7. SolarWinds Server & Application Monitor
SolarWinds Server & Application Monitor provides comprehensive monitoring for servers and applications, including support for Docker containers and virtualized environments.
Features
- Application-centric monitoring. Focuses on application performance and availability.
- Docker monitoring templates. Has pre-built templates for container metrics.
- Hardware health monitoring. Tracks physical server components.
- Dependency mapping. Visualizes relationships between applications and servers.
- Custom scripting. Allows for extending monitoring capabilities.
Pros
- Easy to deploy. Has user-friendly installation and setup.
- Extensive templates. Offers a wide range of out-of-the-box monitoring templates.

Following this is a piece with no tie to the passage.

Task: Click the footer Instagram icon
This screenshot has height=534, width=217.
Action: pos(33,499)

- Scalable solution. Suitable for small to large environments.
- Integration. Works with other SolarWinds products for unified monitoring.
Cons
- Windows-centric. Primary focus on Windows environments.

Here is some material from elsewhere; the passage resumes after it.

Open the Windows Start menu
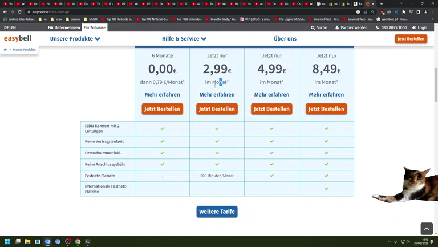Viewport: 438px width, 247px height. [7, 242]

- Complex licensing. Multiple modules and add-ons complicate pricing.
- UI limitations. Interface feels outdated compared to modern tools.
Pricing
- Free trial. SolarWinds offers a 30-day free trial for Server & Application Monitor.
- Custom pricing. You must contact their sales team for a quote.
8. ManageEngine Applications Manager
Developed by ManageEngine, a division of Zoho Corporation, Applications Manager offers application performance monitoring for both on-premises and cloud environments, including Docker containers.
Features
- Real-time monitoring. Tracks performance metrics and availability.
- Docker monitoring. Provides insights into container resource usage.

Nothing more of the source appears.